Second, Ofsted judgements feel less relevant to most parents than concerns for their children’s safety and wellbeing or practical considerations such as how close a school is to home.

Third, the inspection system is overly focused on whether schools meet a narrow set of requirements, instead of seeking out innovative practice or engaging in constructive dialogue. For schools, the consequences of a slip-up are so severe that any rating below “good” is not a lesson on what to improve, but a failure to be avoided at all costs.

This naturally incentivises a focus on how the school will come across during the very brief inspection window, drawing attention and resources away from longer-term challenges such as teachers’ performance. And in a system built on fear of failure, the experimentation needed to drive improvements becomes a casualty.

Just as many students struggle with an assessment system that only reflects their exam-day performance, schools are similarly constrained by the inspection regime, which focuses on a short visit every few years. The consequences of failure are massive, the rewards for success few.

Shadow Secretary of State for Education Bridget Phillipson was right when she recently described Ofsted judgements as “high stakes for heads, low information for parents”. And Labour’s plan to rework Ofsted’s reports to provide a more rounded picture of school performance – “a rich report card” – is right. But how could we achieve this and more?

Towards Report Cards, Peer Support and Real-Time Data

Instead of the existing categories (under which 88 per cent of schools are now rated “good” or “outstanding”), the inspection system should give schools a pass/fail judgement combined with a detailed one-page summary of their strengths and weaknesses.

To avoid inspector bias, there would need to be an exceedingly clear definition of what leads to a failing grade: specific and obvious safeguarding failures, or a consistent inability to improve academic performance over a number of years.

Outside these parameters, inspectors should concisely highlight any areas in which a school excels and, where appropriate, set out where its weaknesses lie. They should then connect schools with similar but high-performing peers experienced in tackling the relevant problem areas who can provide expert support. 


The London Challenge, a school-improvement programme introduced in 2003 by the Labour government, showed that peer support plays an important role in driving better outcomes in schools. A national body like Ofsted, combining a bird’s-eye view of the system with on-the-ground expertise, would be uniquely placed to develop insights into which schools can serve as good role models and sources of best practice. Look to the NHS’s Getting It Right First Time programme for how a national body, supported by data and expert insight, can provide targeted peer support for improved performance.

Greater use of real-time data would reduce the inspection system’s reliance on “after-the-fact” results and instead enable early intervention when needed. To support this, the government should create a national data infrastructure for education, including digital learner IDs of the sort used in countries like Estonia and Denmark, managed by an independent data body.
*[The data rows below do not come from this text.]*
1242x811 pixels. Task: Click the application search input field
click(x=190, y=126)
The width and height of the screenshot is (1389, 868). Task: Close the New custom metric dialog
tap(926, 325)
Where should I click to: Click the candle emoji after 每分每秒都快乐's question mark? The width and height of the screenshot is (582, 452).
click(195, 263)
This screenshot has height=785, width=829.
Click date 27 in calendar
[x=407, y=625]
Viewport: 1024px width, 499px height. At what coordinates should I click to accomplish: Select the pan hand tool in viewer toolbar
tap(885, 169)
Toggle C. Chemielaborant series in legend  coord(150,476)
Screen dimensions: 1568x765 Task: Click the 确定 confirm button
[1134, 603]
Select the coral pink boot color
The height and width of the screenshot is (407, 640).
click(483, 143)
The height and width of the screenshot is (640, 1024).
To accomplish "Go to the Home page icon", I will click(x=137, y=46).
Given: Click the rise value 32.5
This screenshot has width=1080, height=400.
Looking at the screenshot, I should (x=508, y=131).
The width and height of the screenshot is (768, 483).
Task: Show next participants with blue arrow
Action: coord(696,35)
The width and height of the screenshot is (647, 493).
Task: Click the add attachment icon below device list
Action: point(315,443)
This way, schools could access a rich source of up-to-the-minute indicators to help them monitor and demonstrate how they are supporting students, benchmark performance and engage in an ongoing dialogue with inspectors outside the short visit window. Feeding this data into a “report card” would, in turn, help parents select the schools that best fit their children’s needs.

Such a system would be more consistent, more predictable and more objective. It would furnish parents with a richer understanding of how schools are functioning; set clear expectations when an inspector does come to visit; and create the conditions for better, more informed peer-to-peer support across schools themselves.

Along with reshaping the curriculum and the student-assessment regime, reforming Ofsted’s approach to inspections can help to make sure teachers and schools perform to their best – and all students get the world-class education they deserve.